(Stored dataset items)
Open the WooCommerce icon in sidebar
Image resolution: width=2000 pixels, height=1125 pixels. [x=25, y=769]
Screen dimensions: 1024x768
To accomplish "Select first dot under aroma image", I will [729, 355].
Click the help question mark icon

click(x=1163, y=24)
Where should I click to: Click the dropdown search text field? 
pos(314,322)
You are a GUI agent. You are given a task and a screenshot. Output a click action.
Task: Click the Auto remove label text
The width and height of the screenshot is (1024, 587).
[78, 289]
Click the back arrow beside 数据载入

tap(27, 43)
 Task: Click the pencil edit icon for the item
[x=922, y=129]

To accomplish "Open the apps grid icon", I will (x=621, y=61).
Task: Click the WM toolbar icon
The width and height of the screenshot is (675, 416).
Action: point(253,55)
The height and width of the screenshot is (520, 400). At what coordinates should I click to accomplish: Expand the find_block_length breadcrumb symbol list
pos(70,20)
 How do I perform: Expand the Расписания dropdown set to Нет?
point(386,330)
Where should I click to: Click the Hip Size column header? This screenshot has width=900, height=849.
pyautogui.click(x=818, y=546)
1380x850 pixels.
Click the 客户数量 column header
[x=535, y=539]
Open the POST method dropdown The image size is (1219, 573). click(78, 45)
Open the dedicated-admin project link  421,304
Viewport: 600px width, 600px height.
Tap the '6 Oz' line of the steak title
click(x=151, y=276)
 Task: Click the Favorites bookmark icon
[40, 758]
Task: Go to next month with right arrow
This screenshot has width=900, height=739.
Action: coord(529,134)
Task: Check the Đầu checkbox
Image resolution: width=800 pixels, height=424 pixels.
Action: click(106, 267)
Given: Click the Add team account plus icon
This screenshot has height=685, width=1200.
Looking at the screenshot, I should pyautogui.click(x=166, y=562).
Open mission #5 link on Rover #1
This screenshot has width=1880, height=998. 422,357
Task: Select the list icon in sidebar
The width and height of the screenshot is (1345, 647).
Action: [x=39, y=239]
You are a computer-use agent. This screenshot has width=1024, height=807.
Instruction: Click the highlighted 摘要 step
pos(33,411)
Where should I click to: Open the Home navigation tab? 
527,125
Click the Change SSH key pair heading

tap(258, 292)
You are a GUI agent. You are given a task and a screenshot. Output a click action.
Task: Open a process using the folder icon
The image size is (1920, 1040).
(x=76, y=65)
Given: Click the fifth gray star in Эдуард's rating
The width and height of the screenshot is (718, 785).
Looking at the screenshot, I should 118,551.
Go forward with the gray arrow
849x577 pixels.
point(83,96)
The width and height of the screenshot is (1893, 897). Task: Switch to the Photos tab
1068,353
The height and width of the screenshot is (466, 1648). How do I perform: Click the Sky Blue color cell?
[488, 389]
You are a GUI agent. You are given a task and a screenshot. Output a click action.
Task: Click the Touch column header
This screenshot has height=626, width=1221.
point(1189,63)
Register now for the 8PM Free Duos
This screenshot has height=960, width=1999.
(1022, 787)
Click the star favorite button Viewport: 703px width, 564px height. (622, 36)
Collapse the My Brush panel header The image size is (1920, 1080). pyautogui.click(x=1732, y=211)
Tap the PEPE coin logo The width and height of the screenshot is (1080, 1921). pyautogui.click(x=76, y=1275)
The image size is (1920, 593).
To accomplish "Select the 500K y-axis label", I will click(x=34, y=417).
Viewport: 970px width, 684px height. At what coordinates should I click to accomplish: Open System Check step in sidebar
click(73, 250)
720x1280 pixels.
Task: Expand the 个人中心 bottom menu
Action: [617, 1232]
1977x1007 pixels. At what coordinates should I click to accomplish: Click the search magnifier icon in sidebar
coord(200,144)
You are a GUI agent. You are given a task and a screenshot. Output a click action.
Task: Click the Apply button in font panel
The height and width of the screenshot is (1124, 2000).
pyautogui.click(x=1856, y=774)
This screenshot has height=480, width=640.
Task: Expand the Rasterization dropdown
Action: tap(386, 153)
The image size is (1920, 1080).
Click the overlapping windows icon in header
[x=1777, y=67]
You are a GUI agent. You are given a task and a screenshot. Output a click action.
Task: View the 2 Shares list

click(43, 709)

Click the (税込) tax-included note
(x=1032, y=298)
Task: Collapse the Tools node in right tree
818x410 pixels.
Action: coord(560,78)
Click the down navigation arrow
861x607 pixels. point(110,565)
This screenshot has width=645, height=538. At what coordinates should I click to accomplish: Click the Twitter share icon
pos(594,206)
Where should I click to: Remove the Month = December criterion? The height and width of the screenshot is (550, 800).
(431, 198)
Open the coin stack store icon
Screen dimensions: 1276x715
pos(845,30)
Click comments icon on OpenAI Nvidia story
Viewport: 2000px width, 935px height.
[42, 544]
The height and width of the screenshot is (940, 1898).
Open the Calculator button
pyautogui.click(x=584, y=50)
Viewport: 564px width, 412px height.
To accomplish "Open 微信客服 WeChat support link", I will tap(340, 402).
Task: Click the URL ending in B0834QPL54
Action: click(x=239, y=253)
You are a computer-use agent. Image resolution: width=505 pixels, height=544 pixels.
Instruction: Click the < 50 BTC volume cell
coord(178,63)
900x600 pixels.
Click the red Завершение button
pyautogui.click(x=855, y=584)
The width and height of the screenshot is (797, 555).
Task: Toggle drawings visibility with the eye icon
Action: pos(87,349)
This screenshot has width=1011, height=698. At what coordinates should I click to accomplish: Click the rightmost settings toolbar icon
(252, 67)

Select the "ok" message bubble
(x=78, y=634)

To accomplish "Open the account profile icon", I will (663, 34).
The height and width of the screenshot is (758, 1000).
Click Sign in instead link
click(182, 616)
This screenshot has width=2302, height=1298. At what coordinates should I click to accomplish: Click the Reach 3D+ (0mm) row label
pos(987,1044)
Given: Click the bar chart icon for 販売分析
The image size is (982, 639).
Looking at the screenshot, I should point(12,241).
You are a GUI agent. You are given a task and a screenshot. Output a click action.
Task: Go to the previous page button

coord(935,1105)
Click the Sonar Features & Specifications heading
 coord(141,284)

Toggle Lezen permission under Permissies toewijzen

_TASK DESCRIPTION_
Put the lines of the items that run from the line containing "Task: Check the Đầu checkbox" through the line containing "should pyautogui.click(x=166, y=562)." into a numbered list, including both of those lines and leaving out any blank lines.

_EXERCISE ANSWER_
1. Task: Check the Đầu checkbox
2. Image resolution: width=800 pixels, height=424 pixels.
3. Action: click(106, 267)
4. Given: Click the Add team account plus icon
5. This screenshot has height=685, width=1200.
6. Looking at the screenshot, I should pyautogui.click(x=166, y=562).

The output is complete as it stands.